Target pointing data

....

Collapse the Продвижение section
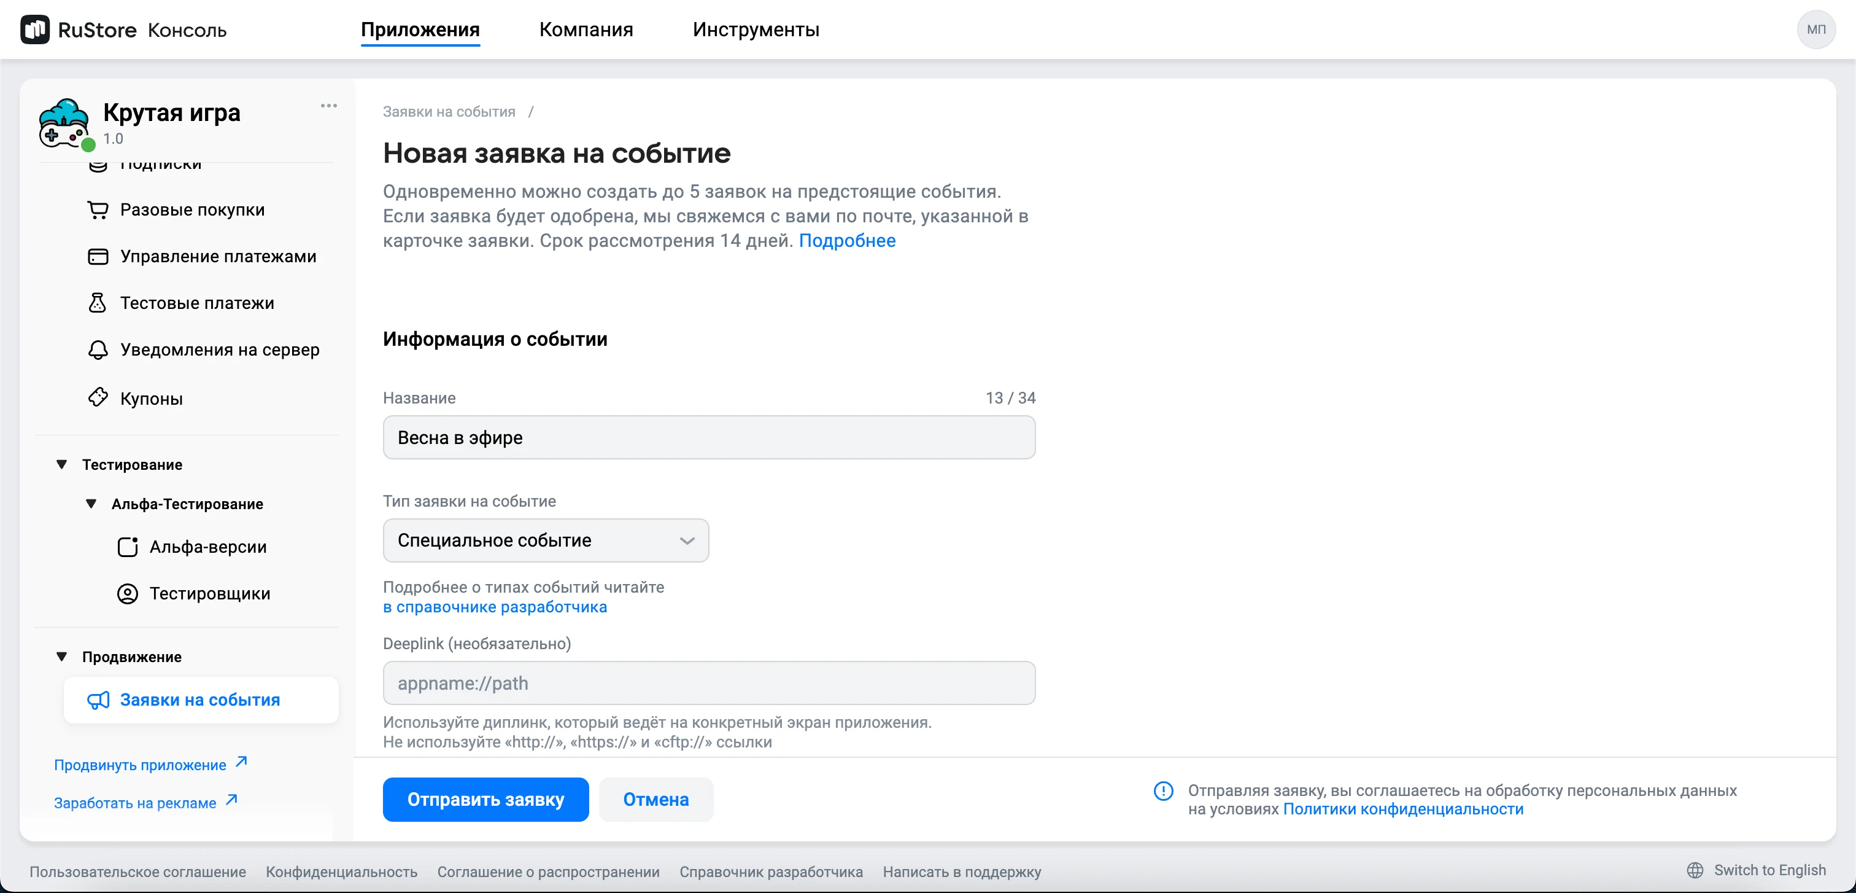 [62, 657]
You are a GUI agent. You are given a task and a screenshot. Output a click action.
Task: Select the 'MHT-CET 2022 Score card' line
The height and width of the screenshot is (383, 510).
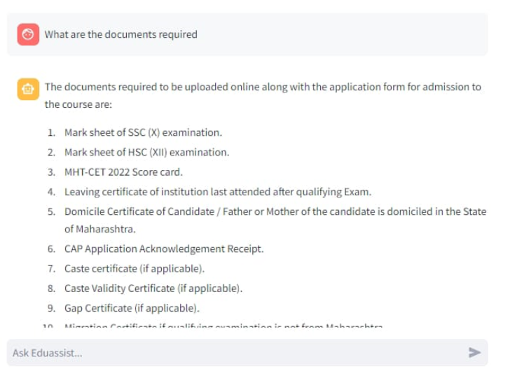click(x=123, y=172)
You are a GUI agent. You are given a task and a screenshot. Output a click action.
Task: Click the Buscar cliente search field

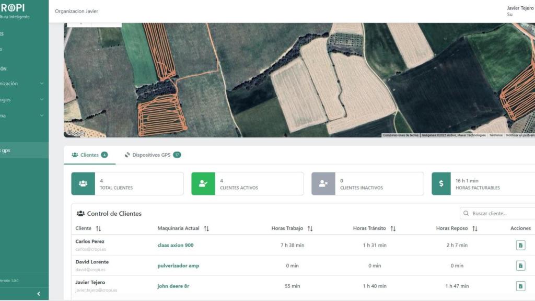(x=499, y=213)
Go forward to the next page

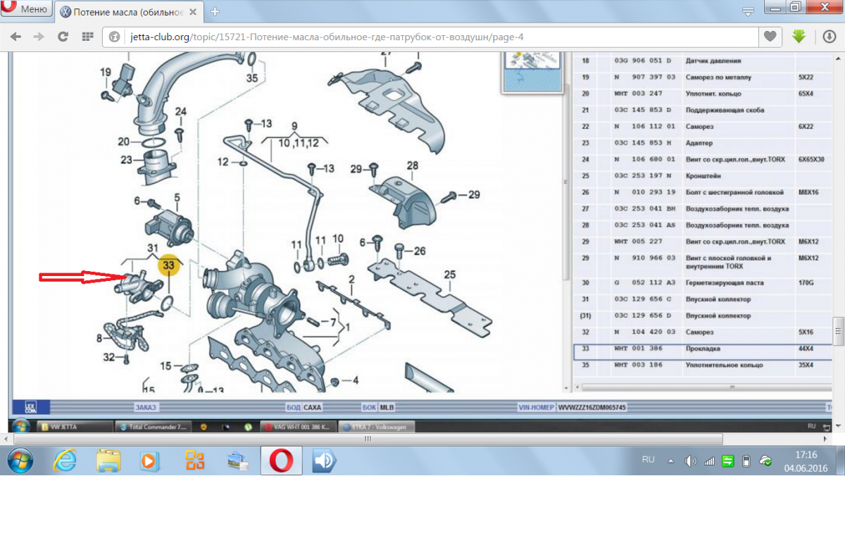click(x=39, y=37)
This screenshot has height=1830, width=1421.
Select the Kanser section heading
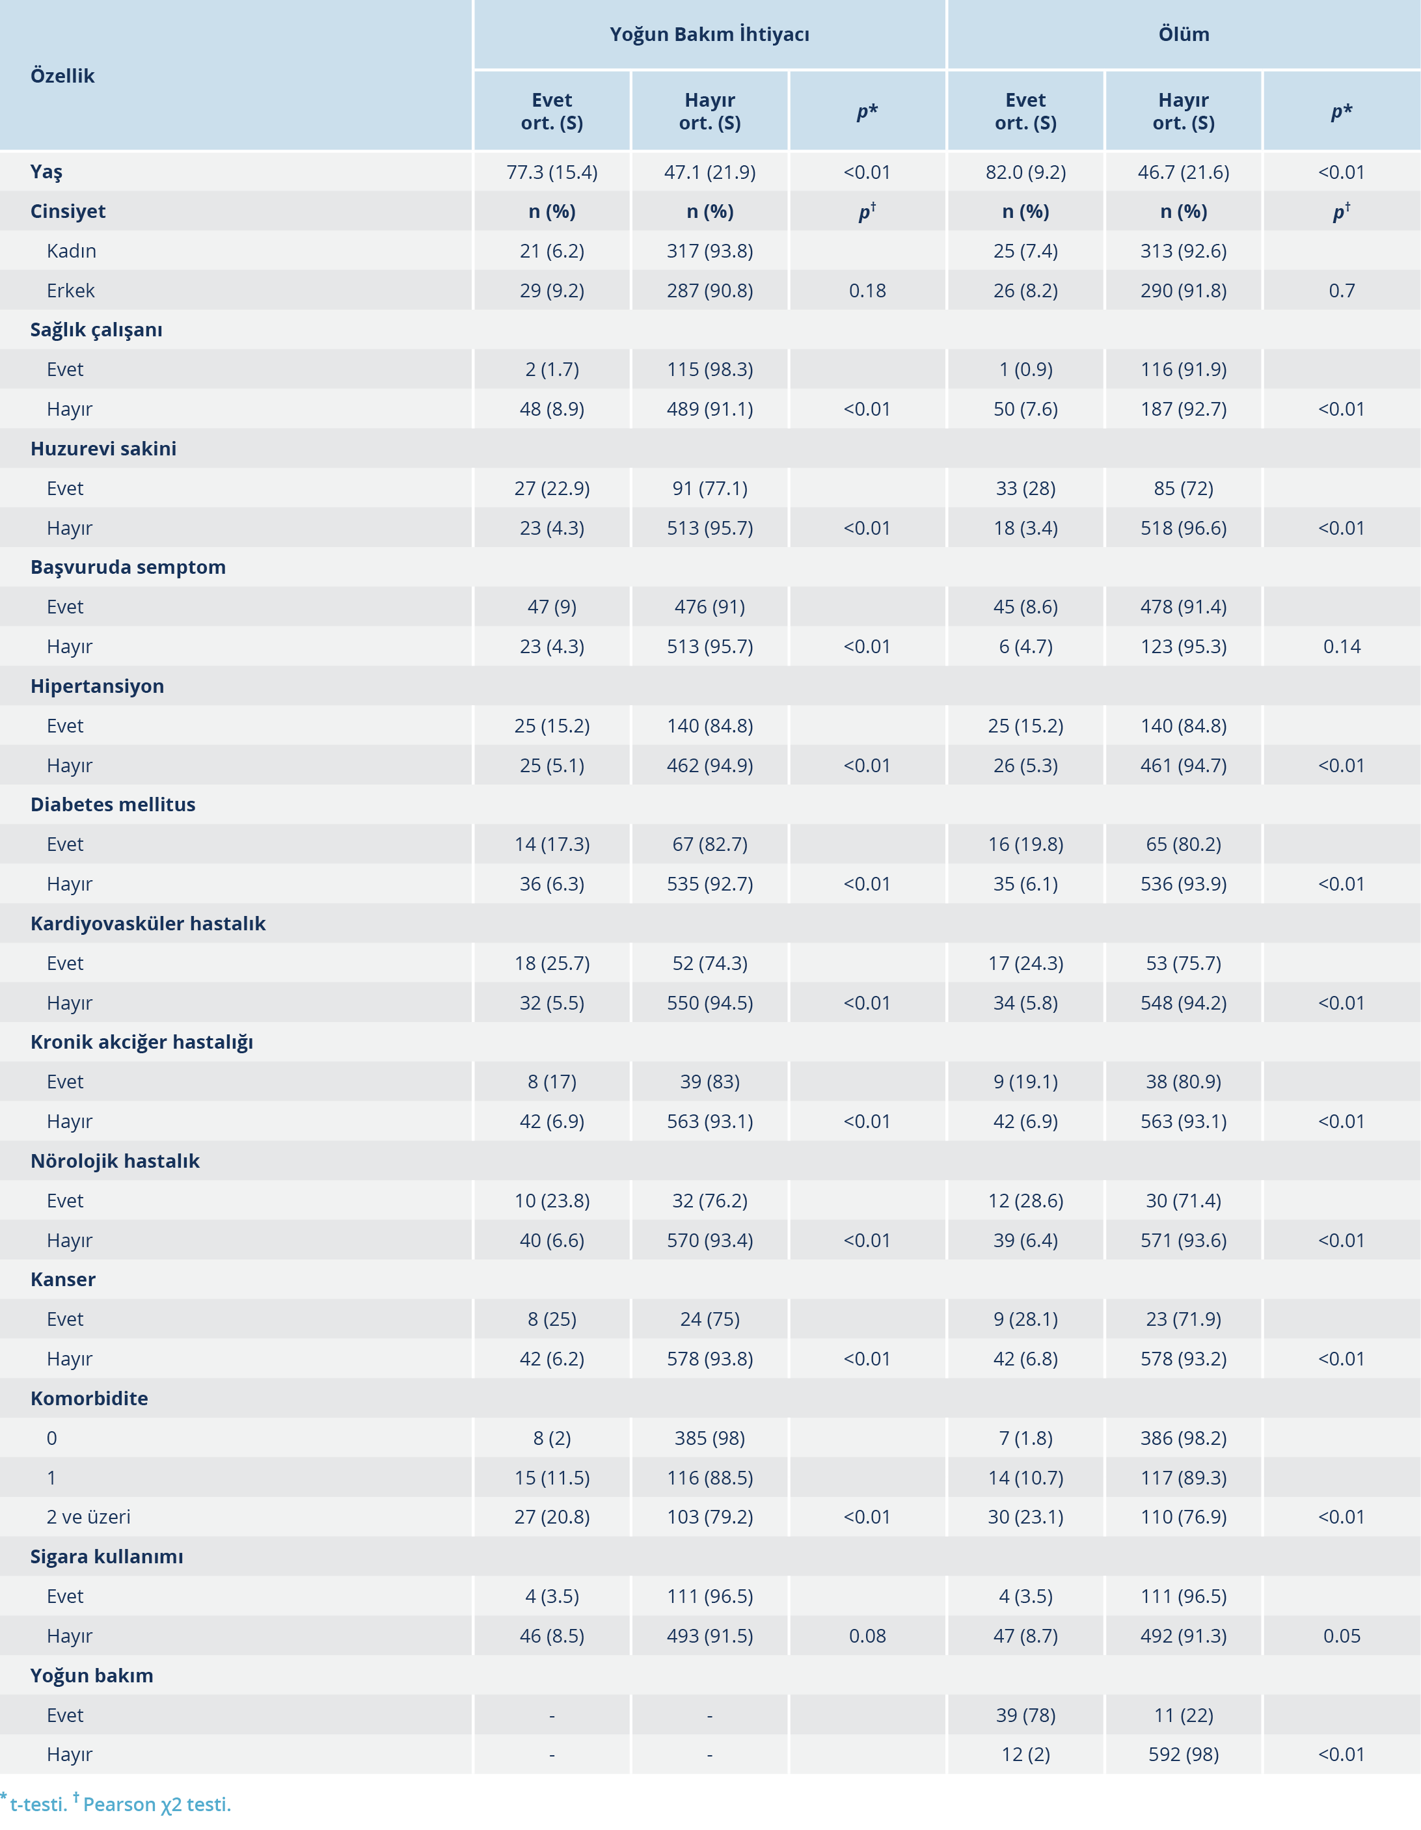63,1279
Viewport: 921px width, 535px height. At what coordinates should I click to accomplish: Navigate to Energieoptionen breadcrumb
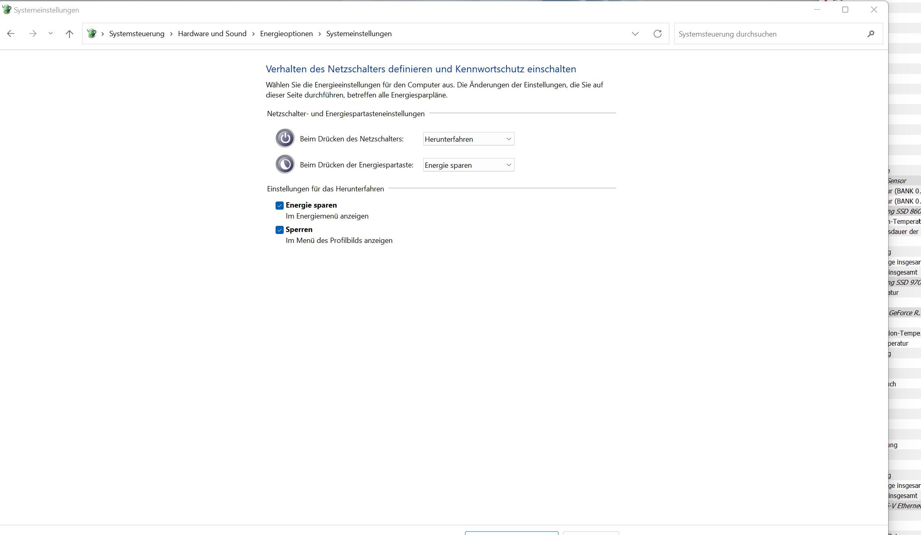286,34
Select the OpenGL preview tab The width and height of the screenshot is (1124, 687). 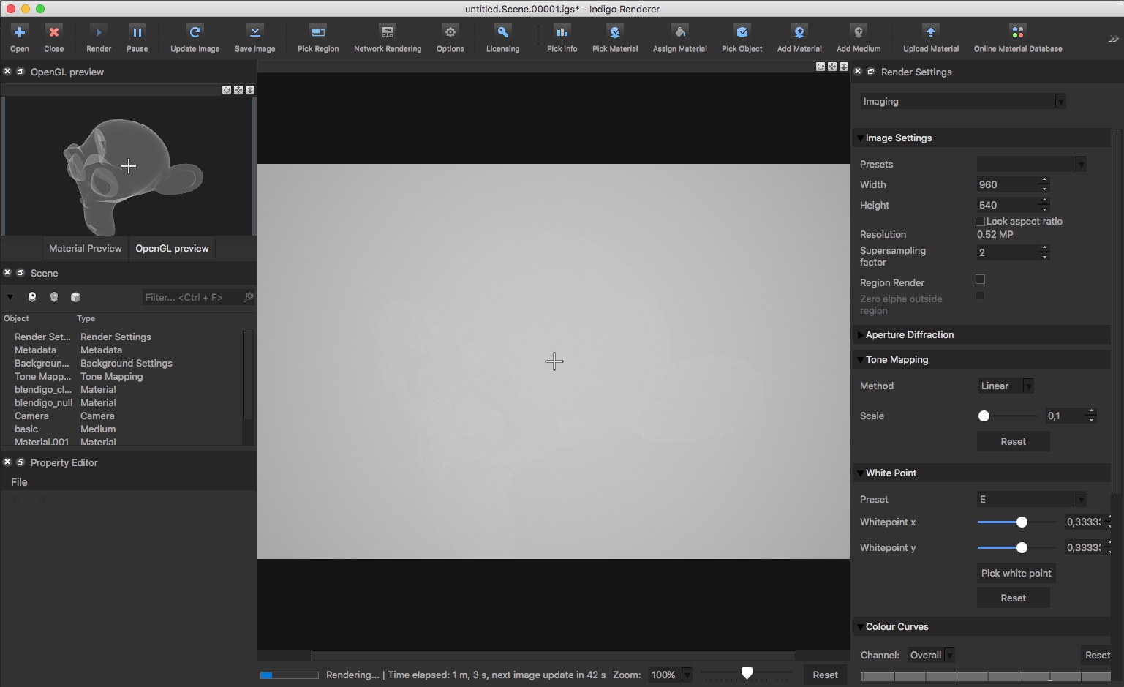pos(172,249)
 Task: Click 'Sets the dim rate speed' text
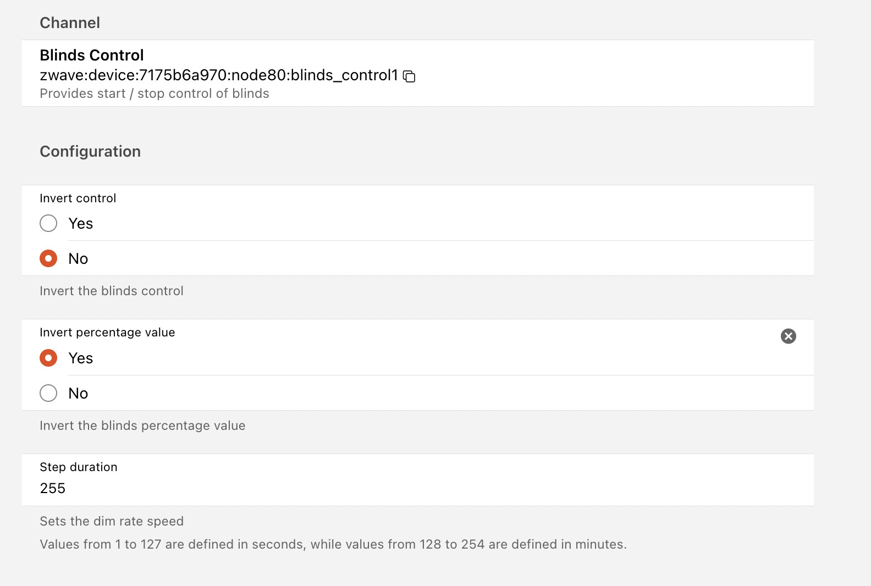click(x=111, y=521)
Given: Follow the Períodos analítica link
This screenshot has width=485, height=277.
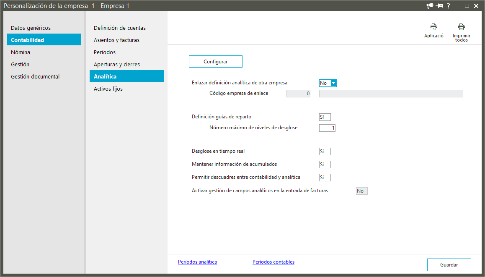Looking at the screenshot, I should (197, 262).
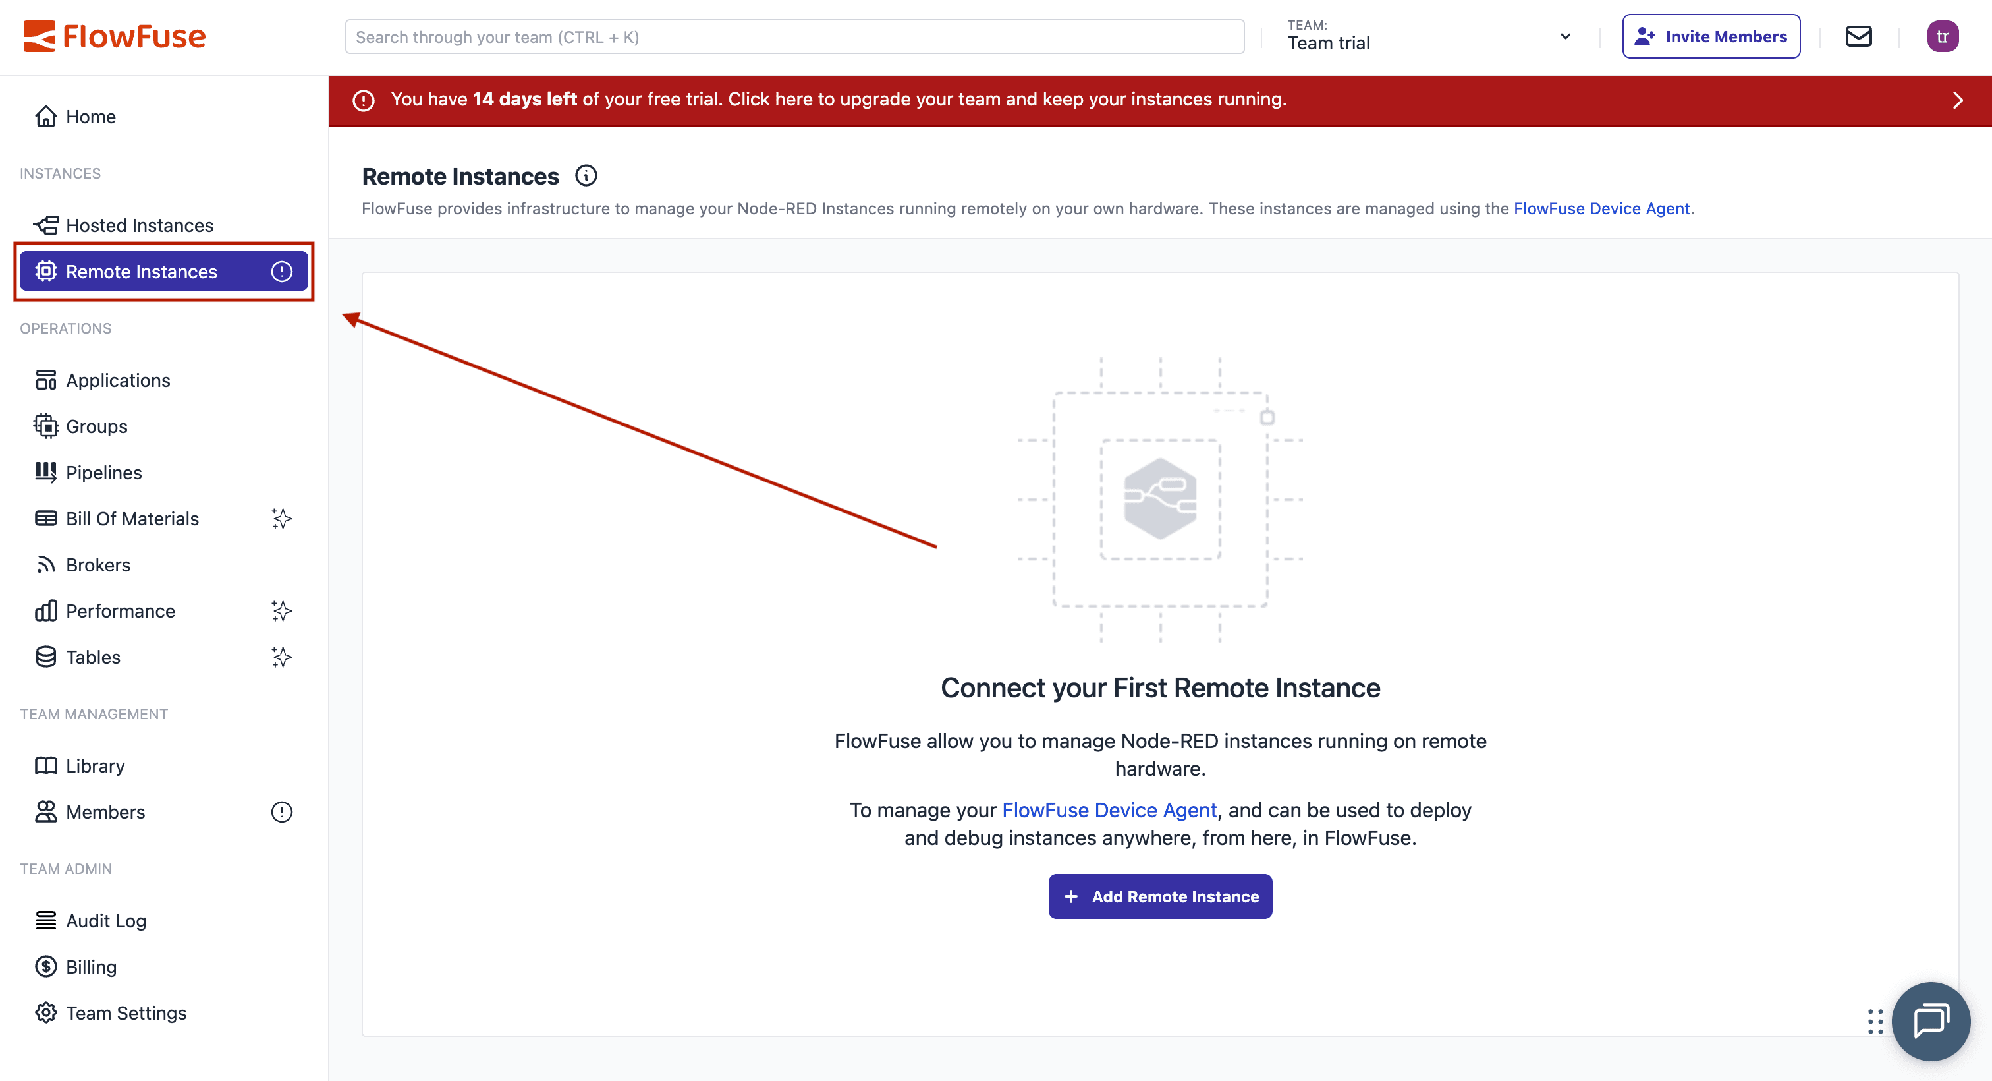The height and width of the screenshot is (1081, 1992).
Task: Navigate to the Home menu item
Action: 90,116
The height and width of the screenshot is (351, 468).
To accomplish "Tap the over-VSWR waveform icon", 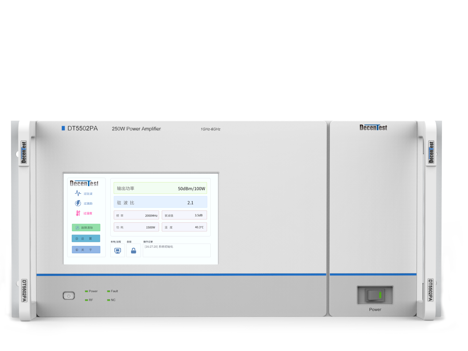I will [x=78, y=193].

....

» **What is needed**: Pick out every line of the listing above that contains the word "Navigate", and copy each one. Case counts.

» **Problem solution**:
Viewport: 921px width, 535px height. At what coordinates should I click to accomplish: Navigate to Energieoptionen breadcrumb
Task: Navigate to the Home menu item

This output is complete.